The Sunshine Coast was one of 32 communities in the province to get funding.

In her presentation to Gibsons council on June 19, April Struthers, the consultant who worked with the local committee, said the point of the protocol was to build “resilience.” She also said there’s plenty of evidence that the Sunshine Coast is not insulated from discrimination and racism.

She said focus group sessions with minority and self-identified marginalized groups, faith groups, youth, and others on the Sunshine Coast found “a number of groups who’ve experienced a variety of different kinds of ‘isms.’”

Those ‘isms’ included at least one unique to this area – “Coastism” – discrimination based on how long someone has lived here.

“It’s really important for all of us, but certainly public organizations, to make it clear what their stance is and what the line is that’s acceptable,” she said.

The protocol was adapted from the one signed by 142 groups in the Comox Valley. “It’s a blueprint for action after there have been incidents. It’s a shared community responsibility and the protocol lists who we think should share that responsibility and how it is that you deal with increasingly more serious incidents as they arise up to the level of hate crime.”

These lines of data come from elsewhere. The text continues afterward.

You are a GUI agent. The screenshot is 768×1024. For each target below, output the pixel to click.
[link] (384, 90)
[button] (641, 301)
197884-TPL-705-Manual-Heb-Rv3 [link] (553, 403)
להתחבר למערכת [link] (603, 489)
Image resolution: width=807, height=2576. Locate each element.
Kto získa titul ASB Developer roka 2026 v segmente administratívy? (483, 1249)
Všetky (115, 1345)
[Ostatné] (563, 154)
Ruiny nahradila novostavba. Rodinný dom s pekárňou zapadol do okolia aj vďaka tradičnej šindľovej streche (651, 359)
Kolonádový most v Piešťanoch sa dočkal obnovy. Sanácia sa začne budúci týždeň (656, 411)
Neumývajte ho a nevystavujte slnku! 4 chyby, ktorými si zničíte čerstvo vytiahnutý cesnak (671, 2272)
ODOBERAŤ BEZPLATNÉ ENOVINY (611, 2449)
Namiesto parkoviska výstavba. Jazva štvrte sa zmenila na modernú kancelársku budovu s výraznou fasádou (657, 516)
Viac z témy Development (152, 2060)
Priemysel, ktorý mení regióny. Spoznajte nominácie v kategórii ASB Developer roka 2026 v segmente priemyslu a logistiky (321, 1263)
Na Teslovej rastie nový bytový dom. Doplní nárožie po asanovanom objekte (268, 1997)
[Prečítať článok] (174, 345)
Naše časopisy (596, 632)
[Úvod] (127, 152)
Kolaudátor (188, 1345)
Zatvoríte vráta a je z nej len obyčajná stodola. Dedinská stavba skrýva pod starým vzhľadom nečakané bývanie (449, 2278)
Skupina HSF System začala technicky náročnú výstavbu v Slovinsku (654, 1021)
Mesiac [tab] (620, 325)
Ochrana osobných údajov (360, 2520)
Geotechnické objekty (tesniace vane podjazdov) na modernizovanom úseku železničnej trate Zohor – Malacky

The details of the protocol include defining a “critical incident” as: “a shocking or personally upsetting racist, homo/transphobic, or hate-based event; based on the application of any ‘ism’ (discriminatory attitudes about groups of people); resulting in distress or harm to anyone, or a group of persons, within the community.”

The responses outlined run from individual “response in the moment” to informal community conflict resolution, policy-based action by institutions or agencies, and ultimately legal recourse by police and the courts.

The protocol also binds signatories to “the fair and effective application” of the Charter of Rights and Freedoms, the Canadian Human Rights Act and British Columbia Human Rights Code throughout the Sunshine Coast.

Struthers also presented the protocol to councillors in Sechelt last week, where she said, “The idea of having a community response is that not any one organization is responsible for dealing with incidents that are brought to light and that we all have a part to play.”

Struthers was scheduled to present the protocol initiative to the SCRD board on June 28, and OARH is hoping to hold a protocol signing during a special event in November.